=== DATA EXTRACT ===
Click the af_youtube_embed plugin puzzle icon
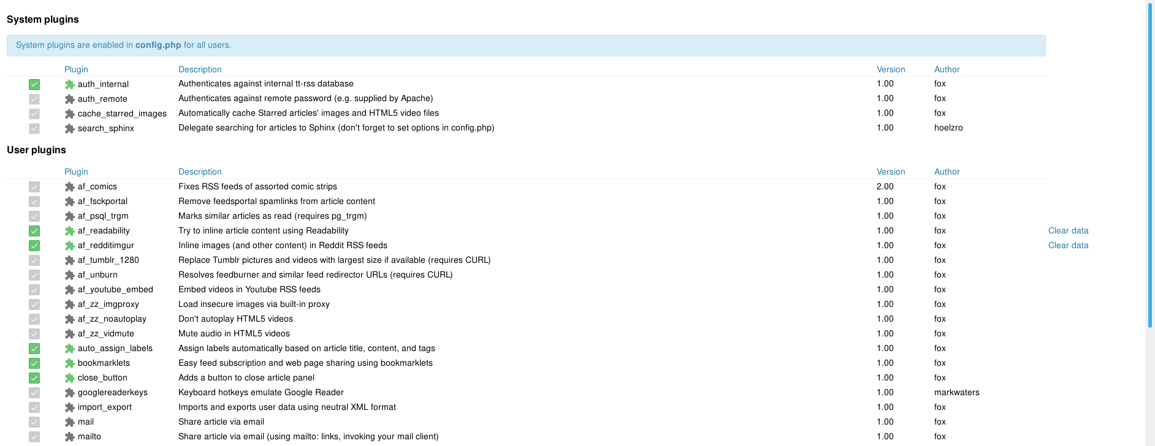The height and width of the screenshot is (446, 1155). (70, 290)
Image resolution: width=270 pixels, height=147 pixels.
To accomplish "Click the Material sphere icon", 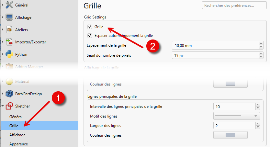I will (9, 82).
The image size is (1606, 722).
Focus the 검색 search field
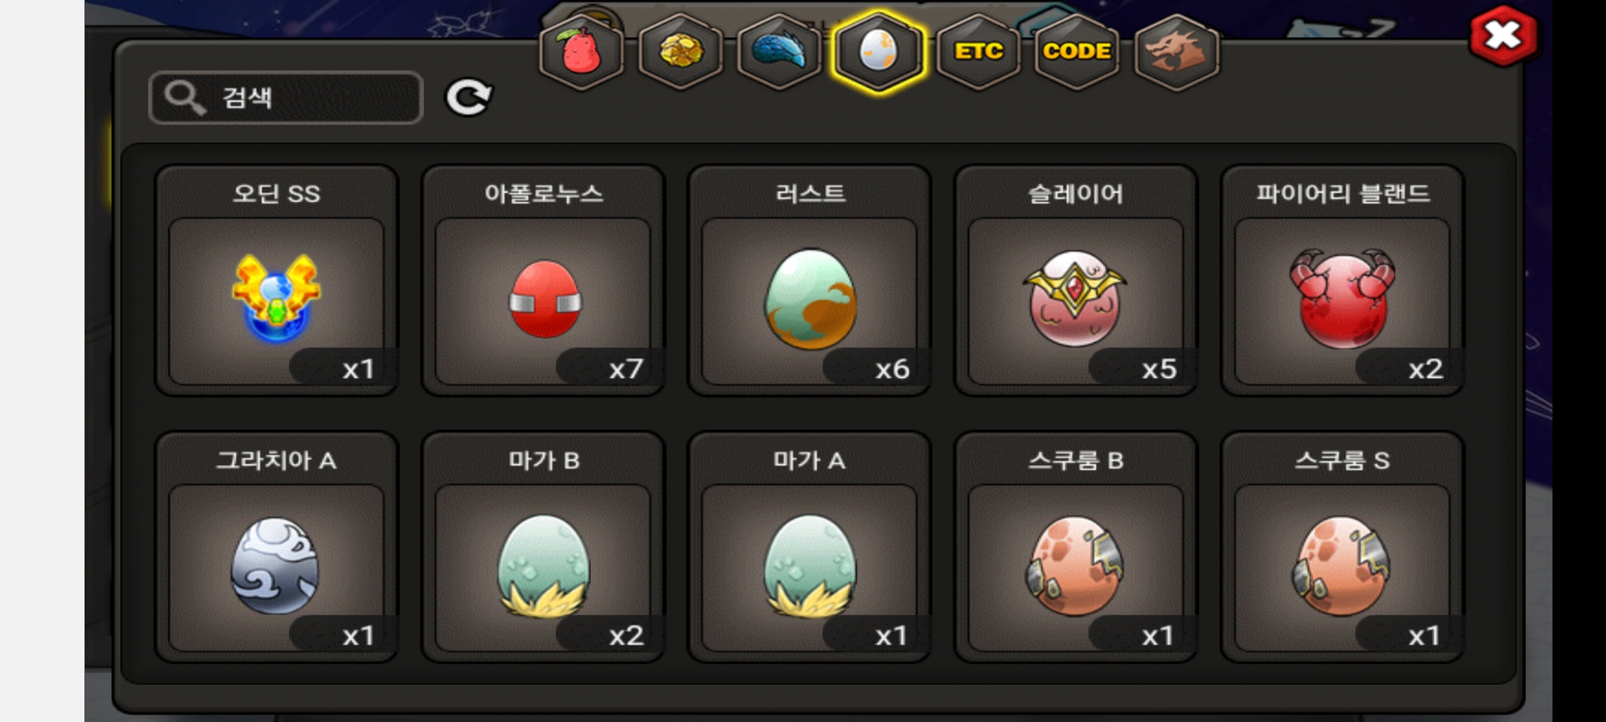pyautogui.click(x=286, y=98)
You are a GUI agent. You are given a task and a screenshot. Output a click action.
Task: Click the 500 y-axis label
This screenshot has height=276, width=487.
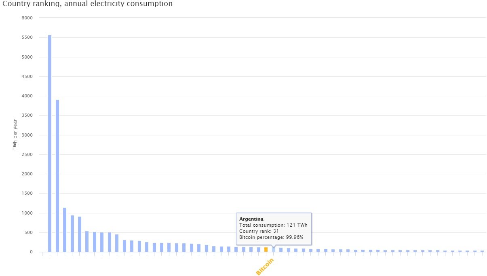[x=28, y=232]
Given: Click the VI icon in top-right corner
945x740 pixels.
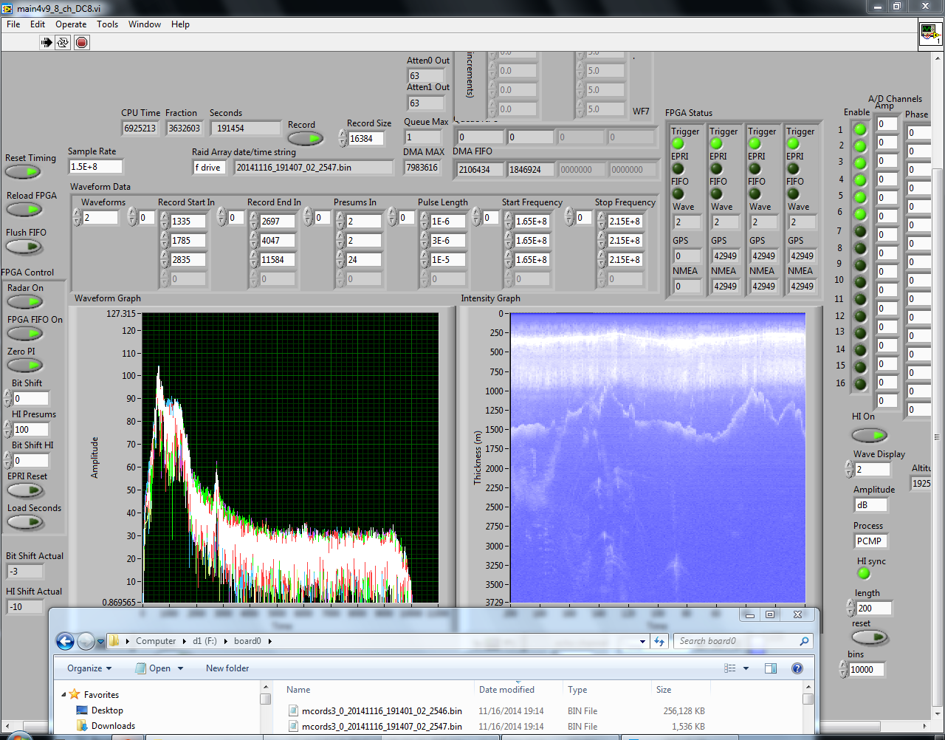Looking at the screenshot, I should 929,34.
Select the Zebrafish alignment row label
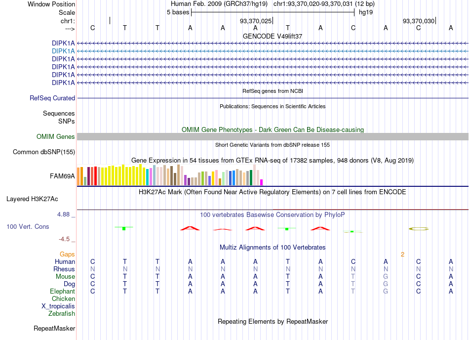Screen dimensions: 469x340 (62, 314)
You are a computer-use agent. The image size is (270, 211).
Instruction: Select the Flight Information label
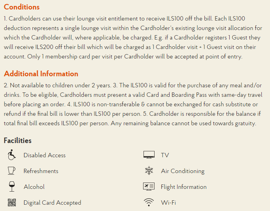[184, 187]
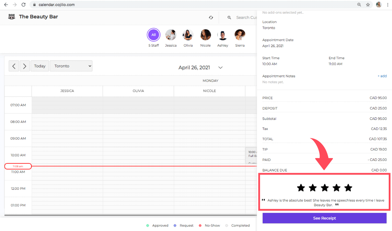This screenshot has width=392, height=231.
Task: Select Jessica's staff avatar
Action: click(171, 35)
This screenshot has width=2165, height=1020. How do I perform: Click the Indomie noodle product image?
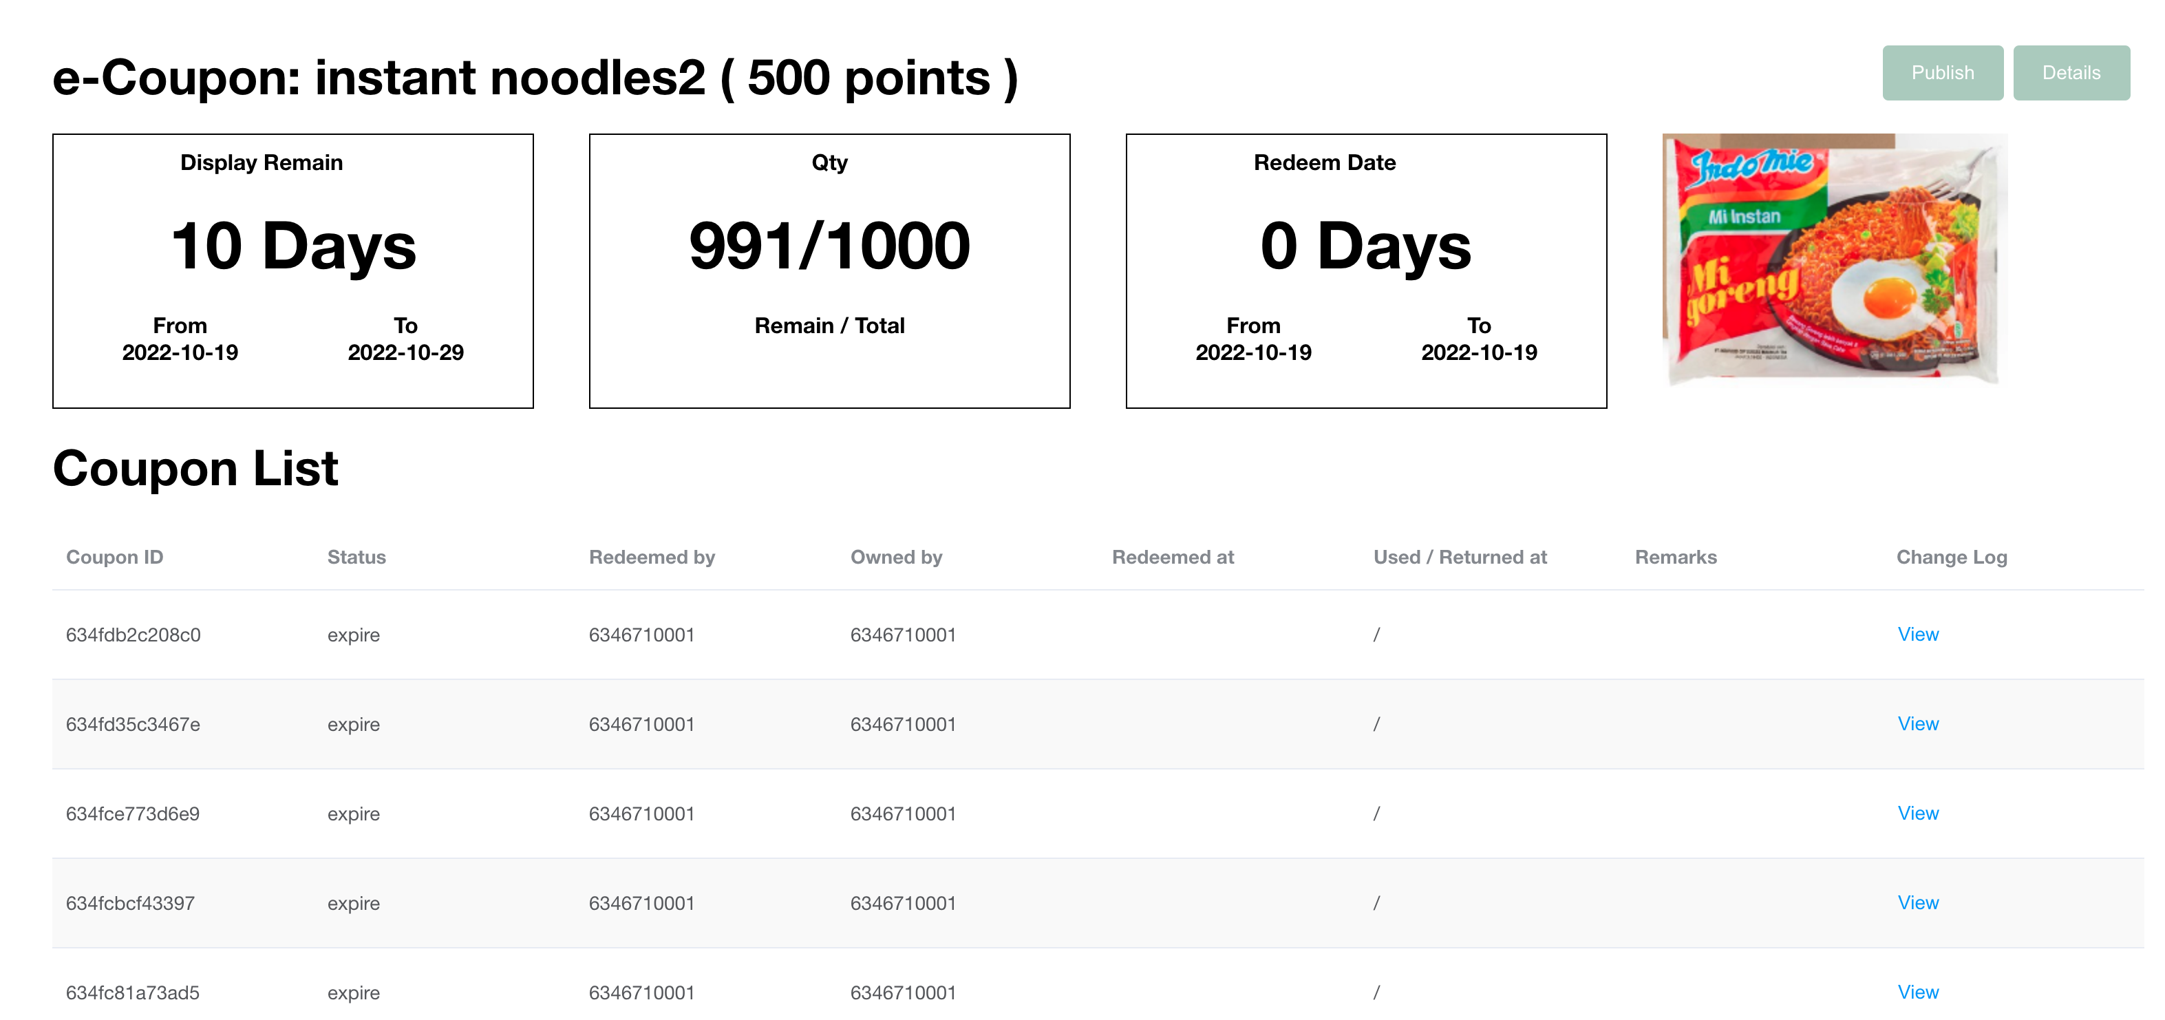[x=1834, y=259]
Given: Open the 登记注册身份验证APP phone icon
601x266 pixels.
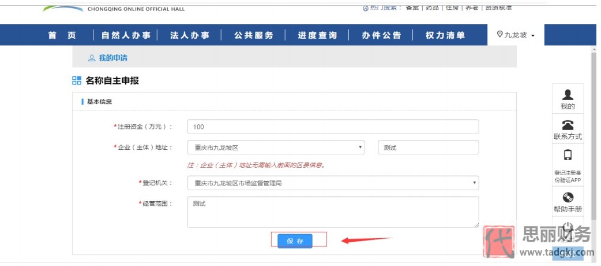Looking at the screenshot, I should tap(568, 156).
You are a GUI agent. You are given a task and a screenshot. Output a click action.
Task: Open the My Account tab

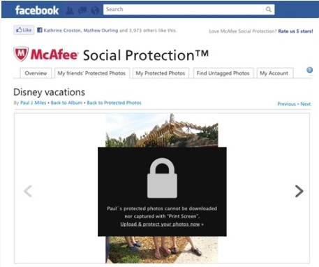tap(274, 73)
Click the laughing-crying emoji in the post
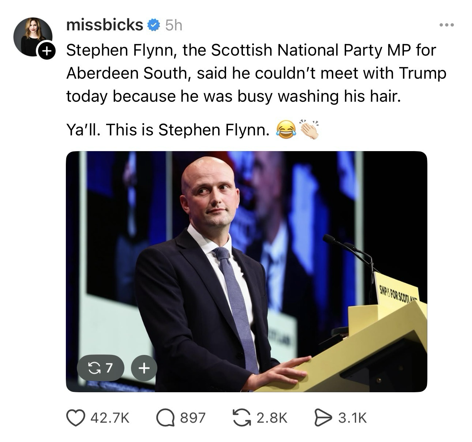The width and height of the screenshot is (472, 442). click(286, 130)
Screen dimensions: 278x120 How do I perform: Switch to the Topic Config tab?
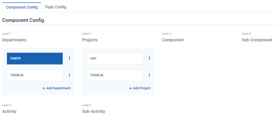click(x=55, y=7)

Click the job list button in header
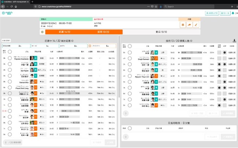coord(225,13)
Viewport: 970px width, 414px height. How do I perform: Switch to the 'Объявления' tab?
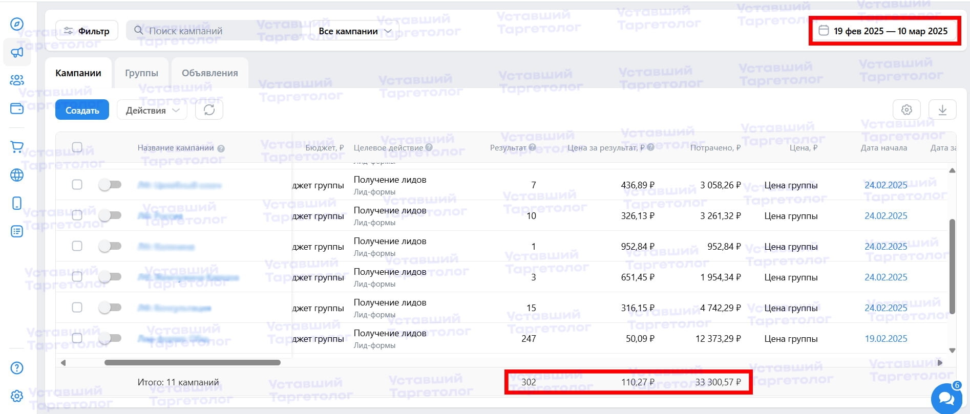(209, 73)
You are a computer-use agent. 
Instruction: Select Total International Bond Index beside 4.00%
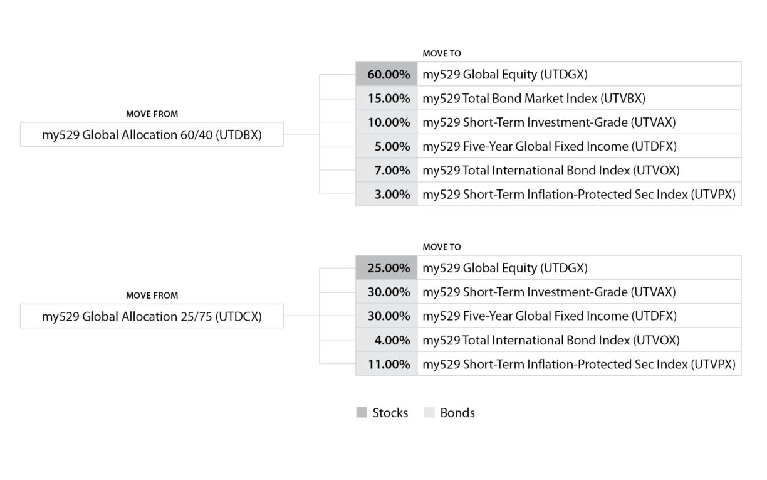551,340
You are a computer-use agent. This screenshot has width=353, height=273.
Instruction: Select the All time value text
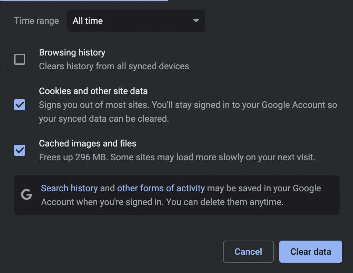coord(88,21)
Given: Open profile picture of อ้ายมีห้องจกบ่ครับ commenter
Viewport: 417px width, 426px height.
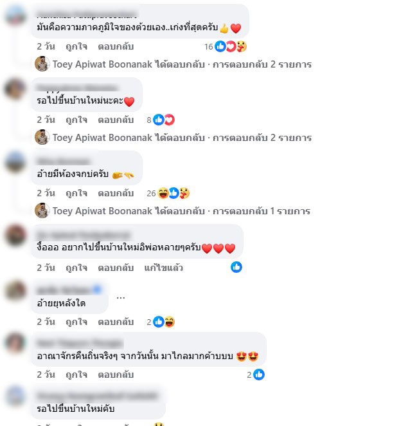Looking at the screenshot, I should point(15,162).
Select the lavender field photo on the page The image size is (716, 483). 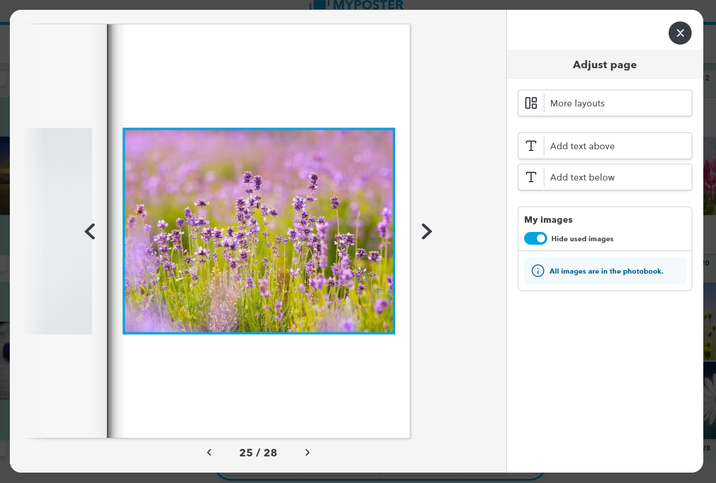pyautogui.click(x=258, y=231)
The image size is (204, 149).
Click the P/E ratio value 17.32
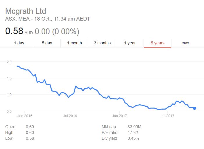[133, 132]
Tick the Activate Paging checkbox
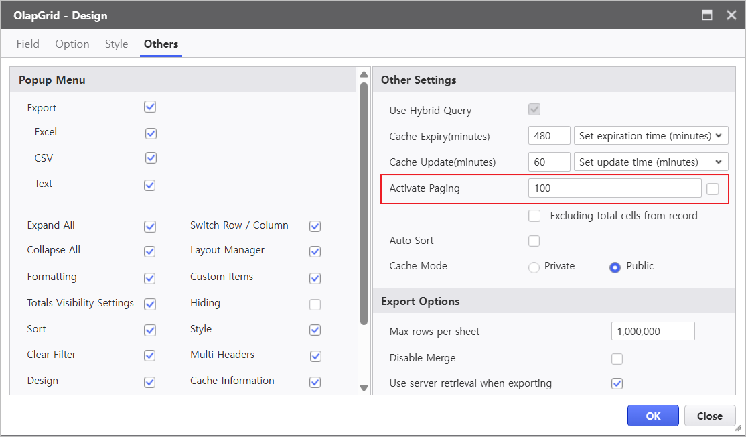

=== WORK TASK ===
What lines in the records contain the word "agent"? Return each one.

=== SOLVED PROBLEM ===
You are a GUI agent. You are given a task and a screenshot. Output a click action.
You are a computer-use agent. The image size is (270, 211).
You are a GUI agent. You are given a task and a screenshot. Output a click action.
You are a computer-use agent. 
You are a computer-use agent. This screenshot has width=353, height=273.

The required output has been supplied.